A seleção que não participou… por querer jogar descalça
A Índia era outra das equipas que não seguiu viagem para o Brasil. Entre várias razões, há um, no mínimo, caricata. Era tradição do país que os jogadores jogassem descalços, algo que lhes foi negado à partida para disputarem o mundial. Note-se que a seleção indiana participou nos Jogos Olímpicos de 1948 e jogou com os pés descalços.
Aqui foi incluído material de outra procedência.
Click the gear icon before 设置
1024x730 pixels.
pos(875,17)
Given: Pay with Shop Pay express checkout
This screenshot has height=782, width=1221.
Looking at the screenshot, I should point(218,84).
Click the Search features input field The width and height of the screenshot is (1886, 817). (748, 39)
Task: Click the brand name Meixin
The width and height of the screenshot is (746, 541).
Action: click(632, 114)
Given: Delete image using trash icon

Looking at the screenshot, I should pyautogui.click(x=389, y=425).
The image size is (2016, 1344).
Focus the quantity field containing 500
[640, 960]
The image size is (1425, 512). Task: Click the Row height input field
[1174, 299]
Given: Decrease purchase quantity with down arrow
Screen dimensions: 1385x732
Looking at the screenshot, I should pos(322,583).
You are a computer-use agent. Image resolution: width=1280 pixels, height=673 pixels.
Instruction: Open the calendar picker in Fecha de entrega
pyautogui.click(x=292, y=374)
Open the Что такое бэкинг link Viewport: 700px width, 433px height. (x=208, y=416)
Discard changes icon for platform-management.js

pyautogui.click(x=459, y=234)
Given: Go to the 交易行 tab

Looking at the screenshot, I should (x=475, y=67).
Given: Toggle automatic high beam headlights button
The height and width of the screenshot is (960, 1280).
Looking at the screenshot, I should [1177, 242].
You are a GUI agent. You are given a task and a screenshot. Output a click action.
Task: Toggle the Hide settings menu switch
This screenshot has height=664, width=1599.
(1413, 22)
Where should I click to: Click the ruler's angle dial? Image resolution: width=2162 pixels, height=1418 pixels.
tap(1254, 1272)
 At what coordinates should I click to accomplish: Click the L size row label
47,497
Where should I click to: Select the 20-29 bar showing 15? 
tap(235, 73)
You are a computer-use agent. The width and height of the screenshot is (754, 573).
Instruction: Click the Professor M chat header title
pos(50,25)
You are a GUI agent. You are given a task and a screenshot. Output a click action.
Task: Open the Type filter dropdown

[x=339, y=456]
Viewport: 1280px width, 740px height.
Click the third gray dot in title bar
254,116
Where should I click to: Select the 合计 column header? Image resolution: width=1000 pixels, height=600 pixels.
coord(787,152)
A equipa órfã do Grande Torino
A Itália, bi-campeã em título, esteve para não participar no mundial do Brasil. A super seleção tinha sofrido uma verdadeira tragédia um ano antes daquela competição. A 4 de maio de 1949, depois de um jogo de homenagem a Francisco Ferreira, na Luz, entre o Benfica e o Torino, o avião que transportava a equipa transalpina despenhou-se. Na tragédia morreram 31 pessoas, entre elas 18 jogadores. O Torino, era naquela altura, a grande equipa italiana e a espinha dorsal da seleção. Traumatizados pelo acontecimento, a seleção optou por viajar de barco até à América do Sul. A participação italiana foi muito discreta, visto que nem passou a primeira fase, perdendo para a Suécia logo no jogo inaugural e nem a vitória frente ao Paraguai serviu para passar.